Edited by Dr Hans-Christian Deter
BioPsychoSocial Medicine

Many scientists and practitioner are working in different countries and organizations in the field of Psychosomatic and Behavioural Medicine. All of them are trying to understand the interaction between mind, body and social surrounding in theory and in medical practice of an individual patient. Since many years most of these researchers are looking for a better health care of their patients. The volume will summarize national and international ideas and activities of psychosomatic and behavioural societies to describe their historical development, their aims and perspectives within the Asian, European and American context. The reader gets the possibility to understand the complexity of ideas and thoughts in these different groups of physicians, psychologists and sociologists and their points of view in the medical field. Following these perspectives, the diagnostic evaluation of (bio-psycho-social) diseases and the understanding of their well known mechanism of triggering and influencing factors lead to different treatment options. Not surprisingly these depend also on the different countries and cultures, where the theories and practices developed.

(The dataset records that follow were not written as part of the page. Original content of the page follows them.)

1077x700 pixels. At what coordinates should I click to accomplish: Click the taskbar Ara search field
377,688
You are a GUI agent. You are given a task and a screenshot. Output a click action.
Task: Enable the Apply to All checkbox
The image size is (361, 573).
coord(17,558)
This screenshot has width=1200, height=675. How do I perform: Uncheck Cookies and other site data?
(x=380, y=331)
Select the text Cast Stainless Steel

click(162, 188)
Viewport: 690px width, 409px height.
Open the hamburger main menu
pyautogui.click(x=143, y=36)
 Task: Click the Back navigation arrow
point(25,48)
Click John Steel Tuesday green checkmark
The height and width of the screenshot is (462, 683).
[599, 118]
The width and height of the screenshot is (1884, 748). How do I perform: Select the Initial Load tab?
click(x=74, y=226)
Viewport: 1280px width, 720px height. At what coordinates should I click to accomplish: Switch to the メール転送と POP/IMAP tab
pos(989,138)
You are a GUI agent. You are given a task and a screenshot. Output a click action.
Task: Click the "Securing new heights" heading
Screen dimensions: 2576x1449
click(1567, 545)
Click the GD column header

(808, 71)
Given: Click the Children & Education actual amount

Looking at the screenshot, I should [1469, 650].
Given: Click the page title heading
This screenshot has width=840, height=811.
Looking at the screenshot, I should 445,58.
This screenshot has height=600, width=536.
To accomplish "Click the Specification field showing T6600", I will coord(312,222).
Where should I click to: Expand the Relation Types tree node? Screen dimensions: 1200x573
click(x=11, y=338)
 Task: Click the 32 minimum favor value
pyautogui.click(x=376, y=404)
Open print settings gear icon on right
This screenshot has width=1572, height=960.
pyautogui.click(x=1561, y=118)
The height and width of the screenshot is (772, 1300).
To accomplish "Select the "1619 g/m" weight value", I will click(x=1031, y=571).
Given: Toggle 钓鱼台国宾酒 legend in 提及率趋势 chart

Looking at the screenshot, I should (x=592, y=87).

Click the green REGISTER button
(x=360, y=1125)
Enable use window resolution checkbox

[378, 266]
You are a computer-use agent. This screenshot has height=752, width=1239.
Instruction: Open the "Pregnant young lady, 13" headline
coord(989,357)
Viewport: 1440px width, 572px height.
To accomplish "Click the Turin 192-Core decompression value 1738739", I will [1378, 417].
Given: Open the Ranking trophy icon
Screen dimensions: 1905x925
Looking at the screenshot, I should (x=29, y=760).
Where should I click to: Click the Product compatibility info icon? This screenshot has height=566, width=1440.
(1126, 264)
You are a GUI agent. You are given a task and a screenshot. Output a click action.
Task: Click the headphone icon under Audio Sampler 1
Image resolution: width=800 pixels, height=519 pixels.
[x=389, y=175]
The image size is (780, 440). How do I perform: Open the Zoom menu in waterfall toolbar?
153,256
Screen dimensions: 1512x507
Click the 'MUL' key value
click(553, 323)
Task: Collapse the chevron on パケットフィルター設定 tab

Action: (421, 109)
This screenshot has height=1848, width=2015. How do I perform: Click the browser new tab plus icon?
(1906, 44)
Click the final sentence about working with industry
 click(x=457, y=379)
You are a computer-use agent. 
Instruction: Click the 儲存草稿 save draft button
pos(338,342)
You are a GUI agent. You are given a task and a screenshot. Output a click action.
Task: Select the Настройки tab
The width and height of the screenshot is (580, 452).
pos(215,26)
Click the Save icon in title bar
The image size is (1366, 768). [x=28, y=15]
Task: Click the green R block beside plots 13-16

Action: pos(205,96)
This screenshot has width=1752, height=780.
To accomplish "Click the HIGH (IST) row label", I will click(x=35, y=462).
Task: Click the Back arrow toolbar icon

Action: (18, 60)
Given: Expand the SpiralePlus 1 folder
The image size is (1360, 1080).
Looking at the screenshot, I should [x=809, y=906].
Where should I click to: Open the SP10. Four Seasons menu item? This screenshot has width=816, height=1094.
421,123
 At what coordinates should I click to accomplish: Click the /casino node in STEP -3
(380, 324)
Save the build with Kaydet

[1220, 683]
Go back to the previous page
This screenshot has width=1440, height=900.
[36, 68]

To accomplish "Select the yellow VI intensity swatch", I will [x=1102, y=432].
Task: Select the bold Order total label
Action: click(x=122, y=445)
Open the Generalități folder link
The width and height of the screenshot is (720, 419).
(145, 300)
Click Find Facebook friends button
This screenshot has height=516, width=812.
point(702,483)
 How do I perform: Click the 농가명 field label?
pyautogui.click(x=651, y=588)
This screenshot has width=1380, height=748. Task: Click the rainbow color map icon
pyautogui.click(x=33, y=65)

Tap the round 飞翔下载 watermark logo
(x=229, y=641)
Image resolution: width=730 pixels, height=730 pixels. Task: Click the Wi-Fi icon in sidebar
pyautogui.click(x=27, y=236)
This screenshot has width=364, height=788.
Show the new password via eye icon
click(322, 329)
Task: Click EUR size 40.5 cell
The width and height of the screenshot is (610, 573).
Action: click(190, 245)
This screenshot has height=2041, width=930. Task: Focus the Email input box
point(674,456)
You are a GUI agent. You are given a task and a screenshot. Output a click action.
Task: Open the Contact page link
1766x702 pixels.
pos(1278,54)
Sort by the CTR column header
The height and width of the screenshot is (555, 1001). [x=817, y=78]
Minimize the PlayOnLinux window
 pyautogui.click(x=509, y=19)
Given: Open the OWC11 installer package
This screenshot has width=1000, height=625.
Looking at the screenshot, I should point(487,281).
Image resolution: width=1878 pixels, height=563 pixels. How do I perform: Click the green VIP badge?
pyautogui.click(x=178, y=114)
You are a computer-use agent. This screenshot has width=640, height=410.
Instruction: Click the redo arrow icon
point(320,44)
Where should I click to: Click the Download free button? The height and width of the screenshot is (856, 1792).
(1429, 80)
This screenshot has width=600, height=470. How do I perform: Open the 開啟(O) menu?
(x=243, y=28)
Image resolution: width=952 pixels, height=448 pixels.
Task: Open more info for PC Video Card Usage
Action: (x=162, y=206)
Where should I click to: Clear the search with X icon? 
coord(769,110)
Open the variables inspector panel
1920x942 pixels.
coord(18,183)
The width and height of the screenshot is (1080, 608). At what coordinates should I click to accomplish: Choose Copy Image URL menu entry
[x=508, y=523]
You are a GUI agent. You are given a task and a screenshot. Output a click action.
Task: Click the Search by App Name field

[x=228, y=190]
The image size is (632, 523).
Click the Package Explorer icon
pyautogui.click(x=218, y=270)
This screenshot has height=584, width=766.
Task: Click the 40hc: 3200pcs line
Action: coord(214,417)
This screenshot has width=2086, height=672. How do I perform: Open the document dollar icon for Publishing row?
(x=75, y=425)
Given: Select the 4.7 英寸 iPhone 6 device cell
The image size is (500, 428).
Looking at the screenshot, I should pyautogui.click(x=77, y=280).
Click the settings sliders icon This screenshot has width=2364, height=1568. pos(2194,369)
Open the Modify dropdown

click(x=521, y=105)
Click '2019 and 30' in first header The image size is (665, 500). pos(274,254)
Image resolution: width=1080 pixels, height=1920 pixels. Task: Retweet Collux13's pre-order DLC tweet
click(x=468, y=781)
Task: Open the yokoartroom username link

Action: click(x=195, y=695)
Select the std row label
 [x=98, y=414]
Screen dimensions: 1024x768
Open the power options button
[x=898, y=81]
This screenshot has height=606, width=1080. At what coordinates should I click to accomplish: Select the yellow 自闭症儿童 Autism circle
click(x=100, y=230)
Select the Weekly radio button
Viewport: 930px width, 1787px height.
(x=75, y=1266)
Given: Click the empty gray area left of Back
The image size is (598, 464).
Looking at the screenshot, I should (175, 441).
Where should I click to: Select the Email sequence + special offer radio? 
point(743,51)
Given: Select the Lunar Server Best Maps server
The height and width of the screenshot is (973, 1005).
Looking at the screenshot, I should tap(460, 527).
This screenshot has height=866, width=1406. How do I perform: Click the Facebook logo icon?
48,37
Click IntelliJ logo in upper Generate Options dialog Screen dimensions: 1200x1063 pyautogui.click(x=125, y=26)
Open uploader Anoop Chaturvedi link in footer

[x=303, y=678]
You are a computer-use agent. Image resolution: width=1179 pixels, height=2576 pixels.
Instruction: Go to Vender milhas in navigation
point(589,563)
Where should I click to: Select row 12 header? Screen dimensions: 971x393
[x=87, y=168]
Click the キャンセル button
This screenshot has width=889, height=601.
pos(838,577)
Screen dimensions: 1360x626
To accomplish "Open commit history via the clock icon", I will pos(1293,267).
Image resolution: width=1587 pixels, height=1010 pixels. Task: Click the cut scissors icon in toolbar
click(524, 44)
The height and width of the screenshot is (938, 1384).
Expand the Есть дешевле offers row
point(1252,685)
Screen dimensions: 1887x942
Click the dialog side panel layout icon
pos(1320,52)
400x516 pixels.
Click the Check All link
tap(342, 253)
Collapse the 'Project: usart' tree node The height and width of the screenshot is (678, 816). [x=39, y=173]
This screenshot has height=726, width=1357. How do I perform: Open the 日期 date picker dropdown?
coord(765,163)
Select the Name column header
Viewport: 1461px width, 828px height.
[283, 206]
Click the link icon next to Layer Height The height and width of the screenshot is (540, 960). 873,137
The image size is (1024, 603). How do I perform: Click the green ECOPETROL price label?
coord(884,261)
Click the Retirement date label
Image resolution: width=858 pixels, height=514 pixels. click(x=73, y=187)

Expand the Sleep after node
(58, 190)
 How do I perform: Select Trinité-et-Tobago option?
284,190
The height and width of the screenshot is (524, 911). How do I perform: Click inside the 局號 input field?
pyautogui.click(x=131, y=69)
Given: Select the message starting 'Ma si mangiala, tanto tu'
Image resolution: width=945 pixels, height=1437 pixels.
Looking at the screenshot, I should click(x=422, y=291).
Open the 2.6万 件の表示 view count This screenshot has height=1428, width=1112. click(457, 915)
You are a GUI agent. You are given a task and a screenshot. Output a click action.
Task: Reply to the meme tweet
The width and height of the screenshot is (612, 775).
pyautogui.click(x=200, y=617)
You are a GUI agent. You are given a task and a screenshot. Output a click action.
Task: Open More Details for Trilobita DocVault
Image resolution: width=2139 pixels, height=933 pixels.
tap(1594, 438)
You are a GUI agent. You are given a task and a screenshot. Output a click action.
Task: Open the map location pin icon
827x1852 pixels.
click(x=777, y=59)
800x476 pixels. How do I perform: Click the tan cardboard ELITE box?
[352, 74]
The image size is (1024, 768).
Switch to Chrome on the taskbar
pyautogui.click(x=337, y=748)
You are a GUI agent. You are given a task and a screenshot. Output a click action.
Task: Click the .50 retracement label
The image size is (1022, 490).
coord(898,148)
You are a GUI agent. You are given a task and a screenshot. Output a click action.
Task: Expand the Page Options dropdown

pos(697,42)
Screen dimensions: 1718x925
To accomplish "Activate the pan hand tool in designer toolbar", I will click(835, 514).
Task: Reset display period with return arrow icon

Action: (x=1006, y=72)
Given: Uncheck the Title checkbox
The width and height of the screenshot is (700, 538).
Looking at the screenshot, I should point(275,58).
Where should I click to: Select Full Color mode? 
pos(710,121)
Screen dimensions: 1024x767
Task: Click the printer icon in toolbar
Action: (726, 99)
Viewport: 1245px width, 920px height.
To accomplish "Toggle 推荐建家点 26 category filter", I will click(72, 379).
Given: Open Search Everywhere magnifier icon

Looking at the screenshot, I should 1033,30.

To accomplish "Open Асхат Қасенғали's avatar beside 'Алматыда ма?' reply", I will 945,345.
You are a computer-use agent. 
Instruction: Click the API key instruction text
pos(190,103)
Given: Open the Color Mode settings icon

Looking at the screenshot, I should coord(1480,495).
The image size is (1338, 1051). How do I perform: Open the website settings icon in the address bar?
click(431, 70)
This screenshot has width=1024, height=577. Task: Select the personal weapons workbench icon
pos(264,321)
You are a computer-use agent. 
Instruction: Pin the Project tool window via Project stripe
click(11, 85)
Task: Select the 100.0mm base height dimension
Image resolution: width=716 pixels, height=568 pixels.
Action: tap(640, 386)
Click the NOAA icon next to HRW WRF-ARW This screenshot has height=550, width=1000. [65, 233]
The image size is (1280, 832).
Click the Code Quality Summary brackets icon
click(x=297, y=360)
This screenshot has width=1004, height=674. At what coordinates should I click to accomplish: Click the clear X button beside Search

In this thematic series of the journal BioPsychoSocial Medicine we describe aims of international societies of Psychosomatic and Behavioural Medicine as well as of national societies from the United States of America, from Japan and from Germany. The different developments they experienced in the course of time will described as well as the impact they have for the actual situation of medicine. In this overview the reader can detect similarities and differences, he will get an impression and a perspective about fields and aims and which kind of co-operations are necessary for the future of Psychosomatic and Behavioural thinking in Medicine.

The editor declares no competing interests.